Computing the multiplication 305 × 70 yields 21,350, and adding 143 gives 21,493; this is the numeric result of the expression when evaluated under the standard order of operations (calculation performed here; the sources explain the method but do not list this specific numeric example) [1] [3]. Most modern scientific and online order-of-operations calculators will produce the same result automatically because they implement PEMDAS/BODMAS rules [5] [6]. Several online "order of operations" solver pages advertise step-by-step solutions using the same prioritized sequence and would show the multiplication-first step if fed the expression [3] [6].

**4. A cautionary caveat: basic calculators and different parsing conventions**

Not every device or program behaves identically: basic four-function pocket calculators sometimes process operations strictly in the order entered (left-to-right) without implicit operator precedence, which can yield different intermediate behavior if the user types sequences without parentheses [5]. Programming languages and some calculators also have parsing rules that may differ in edge cases, so when in doubt or when using a simple device, wrap the intended higher-priority operation in parentheses (for example, enter 143 + (30570)) to force the correct evaluation [5] [2]. Educational resources repeatedly advise using parentheses to avoid ambiguity and to verify how a particular calculator interprets operator precedence [7] [8].

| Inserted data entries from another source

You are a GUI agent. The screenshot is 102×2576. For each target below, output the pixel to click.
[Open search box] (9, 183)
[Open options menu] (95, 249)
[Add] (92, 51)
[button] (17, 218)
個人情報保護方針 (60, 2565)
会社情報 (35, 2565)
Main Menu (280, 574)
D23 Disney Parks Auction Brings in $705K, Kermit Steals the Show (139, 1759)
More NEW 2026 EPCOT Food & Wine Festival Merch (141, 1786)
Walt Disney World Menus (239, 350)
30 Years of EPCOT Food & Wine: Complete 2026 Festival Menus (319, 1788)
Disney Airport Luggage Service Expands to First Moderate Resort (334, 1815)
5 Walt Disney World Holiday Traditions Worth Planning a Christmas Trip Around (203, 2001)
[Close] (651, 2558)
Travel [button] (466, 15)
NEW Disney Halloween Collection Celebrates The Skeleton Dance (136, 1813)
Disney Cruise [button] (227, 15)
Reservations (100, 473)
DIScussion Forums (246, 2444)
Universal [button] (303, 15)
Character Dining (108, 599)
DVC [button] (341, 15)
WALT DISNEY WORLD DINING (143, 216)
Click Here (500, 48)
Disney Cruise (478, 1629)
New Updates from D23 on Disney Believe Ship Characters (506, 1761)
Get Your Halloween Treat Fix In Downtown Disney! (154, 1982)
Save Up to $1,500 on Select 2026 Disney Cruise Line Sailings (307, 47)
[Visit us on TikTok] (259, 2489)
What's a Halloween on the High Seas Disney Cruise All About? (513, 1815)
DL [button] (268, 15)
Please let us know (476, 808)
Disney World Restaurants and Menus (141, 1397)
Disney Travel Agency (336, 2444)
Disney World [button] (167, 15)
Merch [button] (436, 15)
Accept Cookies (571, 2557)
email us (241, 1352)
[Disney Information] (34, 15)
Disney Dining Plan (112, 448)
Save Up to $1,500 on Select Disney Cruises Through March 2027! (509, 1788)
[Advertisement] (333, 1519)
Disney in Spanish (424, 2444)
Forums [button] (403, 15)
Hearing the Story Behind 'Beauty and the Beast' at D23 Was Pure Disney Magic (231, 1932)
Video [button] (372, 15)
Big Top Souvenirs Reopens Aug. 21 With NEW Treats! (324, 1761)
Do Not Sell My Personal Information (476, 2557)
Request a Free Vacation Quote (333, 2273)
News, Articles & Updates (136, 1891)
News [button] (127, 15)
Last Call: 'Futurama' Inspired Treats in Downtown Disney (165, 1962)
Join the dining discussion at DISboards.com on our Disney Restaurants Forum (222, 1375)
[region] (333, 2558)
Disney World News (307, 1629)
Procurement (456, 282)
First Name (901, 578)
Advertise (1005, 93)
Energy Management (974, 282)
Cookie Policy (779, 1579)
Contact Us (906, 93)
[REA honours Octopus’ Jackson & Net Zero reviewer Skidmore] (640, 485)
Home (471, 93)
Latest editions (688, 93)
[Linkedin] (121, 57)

5. Bottom line and recommended practice

Under the standard order-of-operations rules taught and implemented broadly online and in scientific calculators — perform multiplication before addition — the expression 143 + 30570 equals 21,493 (method supported by PEMDAS/BODMAS guidance; numeric calculation shown here) [1] [3]. To avoid surprises on simpler calculators or unfamiliar tools, either use a trusted order-of-operations calculator or add explicit parentheses around the multiplication: 143 + (30570), which communicates intent unambiguously [5] [6].

Want to dive deeper?
Why do some basic calculators evaluate operations left-to-right and how can this cause errors?
How do programming languages differ in operator precedence and evaluation compared to standard PEMDAS rules?
What is the historical origin of the rule that multiplication has precedence over addition?